Showing posts with label John Willis. Show all posts
Showing posts with label John Willis. Show all posts

Saturday, April 25, 2020

#66 Influencers and Dividers - John Willis and Mary Kirby Willis and George F White, Firebrand

Influencer or Divider
This post is about the amazing influence of persuading people to share your opinions.

My 4th great grandmother had two sisters who were quite happy to remain as Quakers until a powerful influencer (for lack of a better word) made remaining in the Quaker fold intolerable for them.

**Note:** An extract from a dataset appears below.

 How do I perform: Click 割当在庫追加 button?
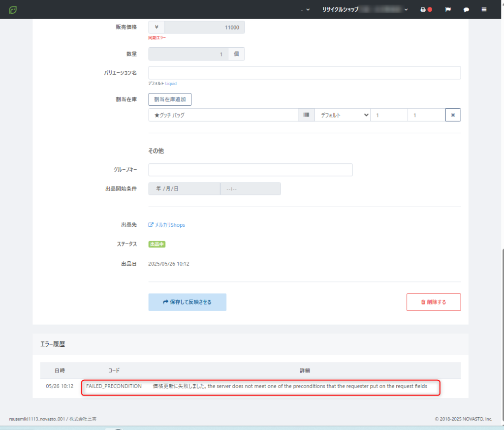(x=170, y=99)
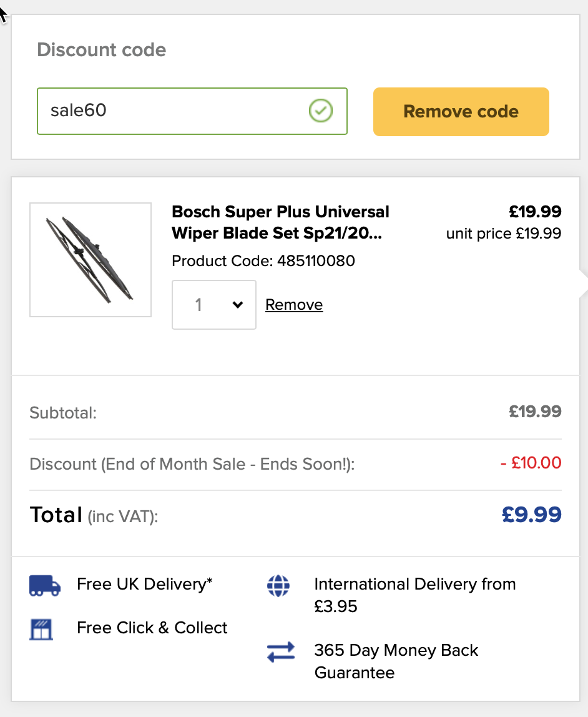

The two sisters (Amy and Sarah) were great supporters of abolition of slavery and there were forces inside Quakerism which felt that that was inappropriate.
Background:
Their parents (my 5th great grandparents)

Father: Jacob Kirby (Son of Willets Kirby and Hannah Titus)
B 11 Aug 1765 Jericho, Nassau, NY
D 1859 Oyster Bay New York,
Married:
Mother: Mary Seaman (Daughter of William S Seaman & Mary Jackson)
B 27 Mar 1774 Nassau Co, NY
D 21 Sep 1854
Marriage -B 24 Jun 1790 in Jericho, NY

Their Children
*1 Mary Willis Kirby&
B 30 Jul 1791 D 1873
Married
John Willis on 24 Dec 1812
2 William Kirby Born 17 Mar 1795 Died 19 Sep 1797
3 Hannah Kirby Born 1799–1827
4 Amy Kirby Born 20 Dec 1803 Died 1889
5 Willets Kirby Born September 1806 Died 1882
6 Edmond Kirby Born 1808
7 Elizabeth Kirby Born 21 Jun 1814 Died 1900
8 Sarah Kirby Born 16 Jan 1818 Died 1914


Three sisters of my 4th great grandmother (Mary Kirby) had a tumultuous time after leaving Long Island.
HANNAH:Hannah and Isaac Post married in Jericho, Long Island, NY in the early 1820s. In 1823 they moved to Cayuga County, NY.
In 1827, Hannah Kirby Post died.
AMY: In the meantime, sister Amy Kirby had moved upstate to nurse Hannah. The year after her death, Isaac Post (widower) and Amy Kirby were wed.
SARAH: In 1838 Sarah Kirby moved upstate and married 1st, Jefferies Hallowell in 1838 (d. 1844); Married 2nd, Edmund P Willis in 1853.
MARY (my great grandmother): Remained in Jericho, married to John Willis.

Both Sarah Kirby (Hallowell/Willis) and Amy Kirby (Post) were active in anti-slavery work (abolitionist movement).
They were members of the newly-formed Western New York Anti-Slavery Society in 1842, and worked on its many Antislavery Fairs (fundraising events).


There was quite an exchange of letters between the sisters in Rochester and Long Island.
One letter (which is in the Univ. of Rochester Library) is to Amy Kirby Post and is a recounting, or a reporting of a Quaker business meeting which took place in May 1842 in Westbury, and was written by Mary's husband John Willis.
He gives a report on the outcome of an appeal from a person who was to be disowned from the Friends meeting. I had believed until I read the background at that period that I understood why people were disowned.
What caught my attention was his warning to his sister-in-law at at the end of the letter.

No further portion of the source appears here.